What the task requires:
In the data below, write out again the lines between the one holding "Collapse Глава 4 with its chevron" and the one holding "click(114, 49)", inclusive, swapping "Gallery" for "Settings" and leaving everything else as it is.

Entries:
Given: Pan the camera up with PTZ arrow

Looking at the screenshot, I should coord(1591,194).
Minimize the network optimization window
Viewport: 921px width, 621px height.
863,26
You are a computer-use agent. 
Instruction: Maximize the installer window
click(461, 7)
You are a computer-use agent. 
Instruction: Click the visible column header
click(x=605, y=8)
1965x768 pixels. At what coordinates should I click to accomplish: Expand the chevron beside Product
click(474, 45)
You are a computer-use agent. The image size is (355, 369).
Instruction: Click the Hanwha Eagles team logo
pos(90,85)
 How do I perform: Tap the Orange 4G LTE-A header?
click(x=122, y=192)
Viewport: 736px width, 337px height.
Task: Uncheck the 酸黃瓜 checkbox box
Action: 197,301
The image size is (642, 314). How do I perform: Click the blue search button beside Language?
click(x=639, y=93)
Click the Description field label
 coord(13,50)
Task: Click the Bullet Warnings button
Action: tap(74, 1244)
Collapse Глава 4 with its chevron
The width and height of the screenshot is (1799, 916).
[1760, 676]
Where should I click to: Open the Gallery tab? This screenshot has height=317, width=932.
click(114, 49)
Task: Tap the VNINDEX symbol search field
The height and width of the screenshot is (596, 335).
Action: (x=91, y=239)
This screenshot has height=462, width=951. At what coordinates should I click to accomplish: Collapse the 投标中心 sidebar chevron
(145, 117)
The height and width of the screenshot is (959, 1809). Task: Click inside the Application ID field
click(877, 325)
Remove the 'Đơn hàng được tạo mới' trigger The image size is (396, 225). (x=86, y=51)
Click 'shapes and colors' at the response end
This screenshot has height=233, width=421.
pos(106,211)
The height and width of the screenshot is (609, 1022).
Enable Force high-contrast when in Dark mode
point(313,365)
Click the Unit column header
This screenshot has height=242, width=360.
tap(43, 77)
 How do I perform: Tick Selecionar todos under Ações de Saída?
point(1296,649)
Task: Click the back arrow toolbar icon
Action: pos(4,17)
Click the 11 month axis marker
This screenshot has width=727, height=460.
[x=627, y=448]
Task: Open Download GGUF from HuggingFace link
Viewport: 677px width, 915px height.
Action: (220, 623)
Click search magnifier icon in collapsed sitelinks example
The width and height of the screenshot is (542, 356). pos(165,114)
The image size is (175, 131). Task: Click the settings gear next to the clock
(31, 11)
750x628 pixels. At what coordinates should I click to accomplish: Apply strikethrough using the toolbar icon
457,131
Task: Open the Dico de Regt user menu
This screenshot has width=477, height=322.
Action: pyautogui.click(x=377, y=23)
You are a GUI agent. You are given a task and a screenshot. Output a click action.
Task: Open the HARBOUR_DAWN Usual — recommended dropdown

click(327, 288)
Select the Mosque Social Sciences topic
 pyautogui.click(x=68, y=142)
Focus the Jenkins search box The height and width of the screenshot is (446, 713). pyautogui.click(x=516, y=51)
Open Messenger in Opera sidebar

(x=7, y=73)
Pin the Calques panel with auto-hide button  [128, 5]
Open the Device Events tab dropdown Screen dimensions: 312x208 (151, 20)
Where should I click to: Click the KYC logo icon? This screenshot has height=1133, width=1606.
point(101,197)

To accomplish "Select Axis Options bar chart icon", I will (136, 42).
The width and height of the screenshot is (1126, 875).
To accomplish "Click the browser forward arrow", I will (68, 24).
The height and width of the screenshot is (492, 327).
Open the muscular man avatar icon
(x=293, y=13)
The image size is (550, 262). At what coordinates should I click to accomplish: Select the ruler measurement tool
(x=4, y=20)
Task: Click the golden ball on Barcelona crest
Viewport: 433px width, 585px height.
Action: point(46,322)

Task response:
Collapse Глава 4 with its chevron
The width and height of the screenshot is (1799, 916).
[1760, 676]
Where should I click to: Open the Settings tab? This screenshot has height=317, width=932.
click(114, 49)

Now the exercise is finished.